Self-Care Guidelines
If you suspect you have ringworm, you can try one of the following over-the-counter antifungal creams:
- Terbinafine (eg, Lamisil)
- Clotrimazole (eg, Lotrimin)
- Miconazole (eg, Micatin)
Apply the cream to each lesion and to the normal-appearing skin 2 cm beyond the border of the affected skin twice daily for at least 2 weeks, until the skin completely clears. Because ringworm is very contagious, avoid contact sports until lesions have been treated for at least 48 hours. Do not share towels, clothing, and other personal items with others until the lesions have cleared.

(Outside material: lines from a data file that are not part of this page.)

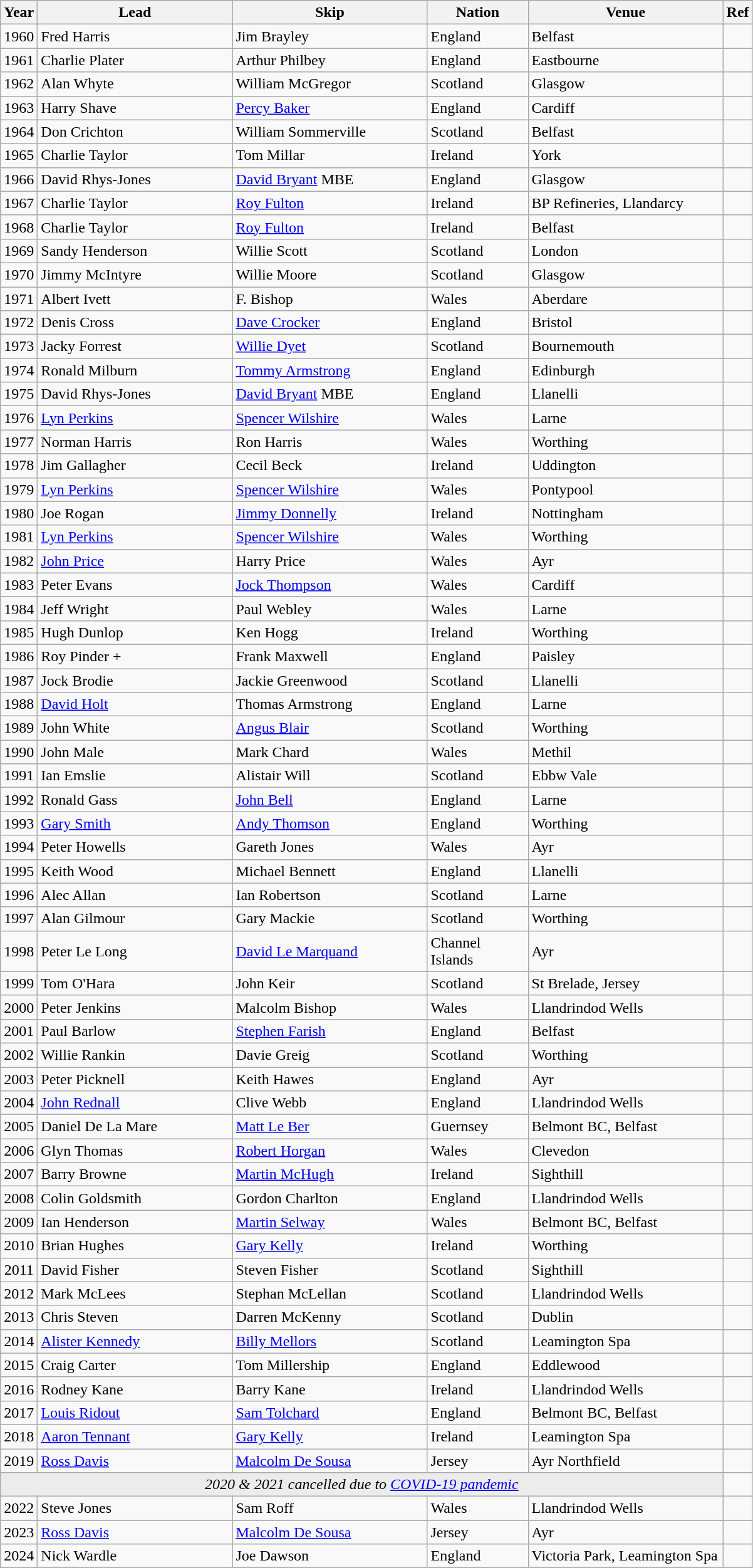
1993 [19, 823]
Peter Howells [135, 847]
1994 [19, 847]
Paul Barlow [135, 1031]
1978 [19, 465]
Bristol [625, 323]
Nick Wardle [135, 1555]
Keith Wood [135, 871]
Alan Gilmour [135, 918]
1964 [19, 132]
Willie Scott [330, 251]
2019 [19, 1460]
Alan Whyte [135, 84]
1990 [19, 752]
Willie Rankin [135, 1054]
Stephan McLellan [330, 1293]
Tom Millar [330, 155]
St Brelade, Jersey [625, 983]
Mark McLees [135, 1293]
1982 [19, 561]
Charlie Plater [135, 60]
Roy Pinder + [135, 656]
Willie Dyet [330, 346]
Don Crichton [135, 132]
Tom O'Hara [135, 983]
1995 [19, 871]
Jock Brodie [135, 680]
1986 [19, 656]
1968 [19, 227]
1996 [19, 895]
2000 [19, 1007]
1961 [19, 60]
Steven Fisher [330, 1269]
Ebbw Vale [625, 776]
Dublin [625, 1317]
Ian Emslie [135, 776]
William Sommerville [330, 132]
1963 [19, 108]
1974 [19, 370]
Angus Blair [330, 728]
Jimmy McIntyre [135, 274]
Alec Allan [135, 895]
Alistair Will [330, 776]
Billy Mellors [330, 1341]
Edinburgh [625, 370]
Daniel De La Mare [135, 1126]
1984 [19, 608]
1967 [19, 203]
2024 [19, 1555]
Robert Horgan [330, 1150]
Thomas Armstrong [330, 704]
Skip [330, 13]
David Holt [135, 704]
Jacky Forrest [135, 346]
1966 [19, 179]
Tom Millership [330, 1364]
Bournemouth [625, 346]
2005 [19, 1126]
2003 [19, 1078]
Jeff Wright [135, 608]
1983 [19, 584]
Louis Ridout [135, 1412]
Clive Webb [330, 1103]
Matt Le Ber [330, 1126]
1998 [19, 951]
Gary Mackie [330, 918]
1973 [19, 346]
Davie Greig [330, 1054]
John White [135, 728]
Darren McKenny [330, 1317]
Ken Hogg [330, 632]
1987 [19, 680]
Nation [477, 13]
Peter Jenkins [135, 1007]
Aberdare [625, 299]
Frank Maxwell [330, 656]
2013 [19, 1317]
1999 [19, 983]
Nottingham [625, 513]
2016 [19, 1388]
John Rednall [135, 1103]
York [625, 155]
Craig Carter [135, 1364]
Denis Cross [135, 323]
2011 [19, 1269]
Harry Shave [135, 108]
Paisley [625, 656]
John Male [135, 752]
1981 [19, 537]
2001 [19, 1031]
2017 [19, 1412]
Eddlewood [625, 1364]
2002 [19, 1054]
Dave Crocker [330, 323]
Aaron Tennant [135, 1436]
Eastbourne [625, 60]
William McGregor [330, 84]
Peter Le Long [135, 951]
Tommy Armstrong [330, 370]
Chris Steven [135, 1317]
Guernsey [477, 1126]
2010 [19, 1245]
1962 [19, 84]
1975 [19, 394]
John Bell [330, 799]
1972 [19, 323]
1997 [19, 918]
1989 [19, 728]
1988 [19, 704]
2006 [19, 1150]
Harry Price [330, 561]
Sandy Henderson [135, 251]
Lead [135, 13]
John Price [135, 561]
Barry Browne [135, 1174]
Martin Selway [330, 1222]
1971 [19, 299]
Arthur Philbey [330, 60]
2007 [19, 1174]
Channel Islands [477, 951]
David Fisher [135, 1269]
Andy Thomson [330, 823]
Hugh Dunlop [135, 632]
1992 [19, 799]
Rodney Kane [135, 1388]
1970 [19, 274]
1991 [19, 776]
2023 [19, 1532]
1985 [19, 632]
Steve Jones [135, 1508]
Gareth Jones [330, 847]
BP Refineries, Llandarcy [625, 203]
Percy Baker [330, 108]
Sam Tolchard [330, 1412]
2022 [19, 1508]
Uddington [625, 465]
1965 [19, 155]
Barry Kane [330, 1388]
Ron Harris [330, 442]
Jim Gallagher [135, 465]
Fred Harris [135, 36]
Peter Evans [135, 584]
Ian Robertson [330, 895]
Jimmy Donnelly [330, 513]
Joe Rogan [135, 513]
Jock Thompson [330, 584]
Paul Webley [330, 608]
2009 [19, 1222]
Keith Hawes [330, 1078]
1969 [19, 251]
Sam Roff [330, 1508]
Pontypool [625, 489]
Ronald Gass [135, 799]
Albert Ivett [135, 299]
2004 [19, 1103]
Alister Kennedy [135, 1341]
1980 [19, 513]
2014 [19, 1341]
Clevedon [625, 1150]
2008 [19, 1198]
Ian Henderson [135, 1222]
Ref [738, 13]
Willie Moore [330, 274]
1977 [19, 442]
Stephen Farish [330, 1031]
Glyn Thomas [135, 1150]
Jim Brayley [330, 36]
Ronald Milburn [135, 370]
Victoria Park, Leamington Spa [625, 1555]
2015 [19, 1364]
Martin McHugh [330, 1174]
Mark Chard [330, 752]
Ayr Northfield [625, 1460]
Methil [625, 752]
2012 [19, 1293]
Jackie Greenwood [330, 680]
Year [19, 13]
2020 & 2021 cancelled due to COVID-19 pandemic [362, 1484]
London [625, 251]
Venue [625, 13]
1960 [19, 36]
Malcolm Bishop [330, 1007]
Gordon Charlton [330, 1198]
1979 [19, 489]
Michael Bennett [330, 871]
1976 [19, 418]
David Le Marquand [330, 951]
Colin Goldsmith [135, 1198]
Cecil Beck [330, 465]
Gary Smith [135, 823]
Peter Picknell [135, 1078]
Joe Dawson [330, 1555]
Brian Hughes [135, 1245]
John Keir [330, 983]
2018 [19, 1436]
Norman Harris [135, 442]
F. Bishop [330, 299]
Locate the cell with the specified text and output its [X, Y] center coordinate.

Because people often have tinea infections on more than one body part, examine yourself for other ringworm infections, such as on the face, beard area, groin, and feet.
Have any household pets evaluated by a veterinarian to make sure they do not have a fungal infection. If the veterinarian discovers an infection, be sure to have the animal treated.
Treatments
To confirm the diagnosis of ringworm, your medical professional may scrape some surface skin material (scales) onto a slide and examine them under a microscope. This procedure, called a KOH (potassium hydroxide) preparation, allows them to look for signs of a fungal infection.

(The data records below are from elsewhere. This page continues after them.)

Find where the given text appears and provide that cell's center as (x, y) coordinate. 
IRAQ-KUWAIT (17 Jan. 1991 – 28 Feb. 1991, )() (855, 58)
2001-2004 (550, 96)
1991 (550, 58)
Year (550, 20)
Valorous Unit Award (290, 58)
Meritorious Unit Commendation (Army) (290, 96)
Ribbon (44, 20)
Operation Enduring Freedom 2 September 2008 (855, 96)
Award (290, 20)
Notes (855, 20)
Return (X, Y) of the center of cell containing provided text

Once the diagnosis of ringworm has been confirmed, you will likely be started on treatment with an antifungal medication. Most infections can be treated with prescription-strength topical creams and lotions, including:
- Econazole (Spectazole).
- Oxiconazole (Oxistat).
- Ciclopirox (eg, Loprox).
- Ketoconazole (eg, Nizoral).
- Naftifine (Naftin).
- Butenafine (Lotrimin, Mentax).
- Luliconazole (Luzu).
Rarely, more extensive infections or those not improving with topical antifungal medications may require 3-4 weeks of treatment with oral antifungal pills, including:
- Terbinafine (Lamisil).
- Itraconazole (Sporanox).
- Fluconazole (Diflucan).
The ringworm should go away within 4-6 weeks after using effective treatment.
Visit Urgency
If large areas of the body are affected or if the lesions do not improve after 1-2 weeks of applying an over-the-counter antifungal cream, see a medical professional for evaluation.
References
Bolognia J, Schaffer JV, Cerroni L. Dermatology. 4th ed. Philadelphia, PA: Elsevier; 2018.

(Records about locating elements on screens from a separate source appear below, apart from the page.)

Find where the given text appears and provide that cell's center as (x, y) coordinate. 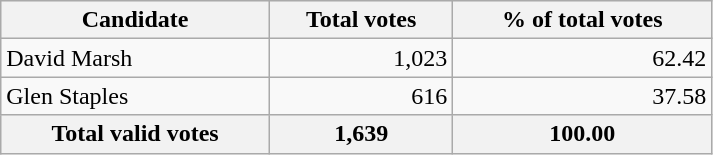
Total votes (360, 20)
37.58 (582, 96)
1,639 (360, 134)
David Marsh (136, 58)
616 (360, 96)
Candidate (136, 20)
Glen Staples (136, 96)
1,023 (360, 58)
100.00 (582, 134)
Total valid votes (136, 134)
62.42 (582, 58)
% of total votes (582, 20)
Return the (X, Y) coordinate for the center point of the cell that contains the specified text.  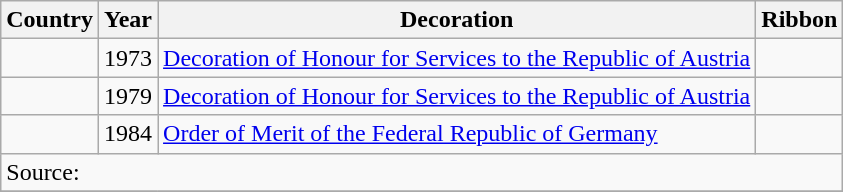
1979 (128, 96)
1973 (128, 58)
Country (50, 20)
1984 (128, 134)
Source: (422, 172)
Order of Merit of the Federal Republic of Germany (457, 134)
Ribbon (800, 20)
Decoration (457, 20)
Year (128, 20)
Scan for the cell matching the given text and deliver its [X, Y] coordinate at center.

James WD, Elston D, Treat JR, Rosenbach MA. Andrew’s Diseases of the Skin. 13th ed. Philadelphia, PA: Elsevier; 2019.
Kang S, Amagai M, Bruckner AL, et al. Fitzpatrick’s Dermatology. 9th ed. New York, NY: McGraw-Hill Education; 2019.
Paller A, Mancini A. Paller and Mancini: Hurwitz Clinical Pediatric Dermatology. 6th ed. St. Louis, MO: Elsevier; 2022.